◆ **INSTRUCTIONS TO FOLLOW**
Answer these from the festival post below:
1. Which three groups performed at the first concert?
2. Who played the show in the tent, and what kind of music was it?
3. At what time did the group arrive at the stadium for the main concert?

My bullet-point list from Thursday is now incorrect. But we’ll get to that in a minute.
We did wind up going to the Strawberry Festival yesterday, my grandparents, one of my sisters and I. And it was shockingly really nice. Everyone was in a good mood, and despite the fact we got rained on and had to walk around soaked for the rest of the day, we had fun. Whoohoo bumper cars and other carnival rides. And so many strawberries. SO MANY. STRAWBERRIES. And I got some earrings. And a stuffed animal and a fan.
Particularly awesome, though, was the first concert. They had two [I guess they have different ones every day? Dunno how it works since that’s the first time I’d gone] and the first one was epic. Mainly because it was The Coasters, The Platters and The Drifters. [Yeah I know. THE.] So you can imagine the amount of kickass. [Even though it started raining halfway through the Platters’ set, and went entirely through the Drifters’. Alas.]
So when that ended we bumped around for a while longer, stepped in on a little show going on in a tent [country music, a guy named Jay Taylor. Pleasantly surprised yet again, and I’m not even much a fan of country generally speaking], got something to eat, walked back to the car to exchange some soaked outer layers of clothes and get jackets, came back and I got a slap bracelet and my sister got clackers and oh BLAST FROM THE PAST AMIRITE? Yeah. Pretty awesome.
Then we filed into the stadium again for the main concert. Once there at 7, we figured since we still had half an hour, my sister and I went to go on a roller coaster again. So we did. Then came back just in time for it to start.

◆ **DATA SECTION**
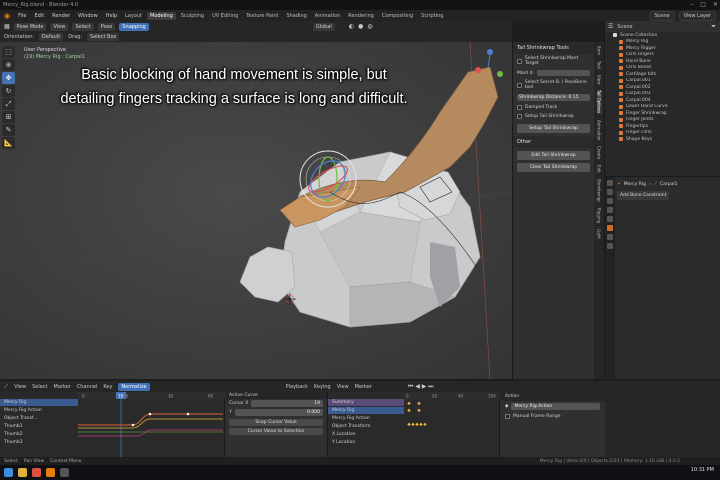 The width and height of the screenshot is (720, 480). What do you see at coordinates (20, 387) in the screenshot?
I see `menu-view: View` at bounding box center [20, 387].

◆ **FINAL ANSWER**
1. The Coasters, The Platters and The Drifters.
2. Jay Taylor, playing country music.
3. At 7.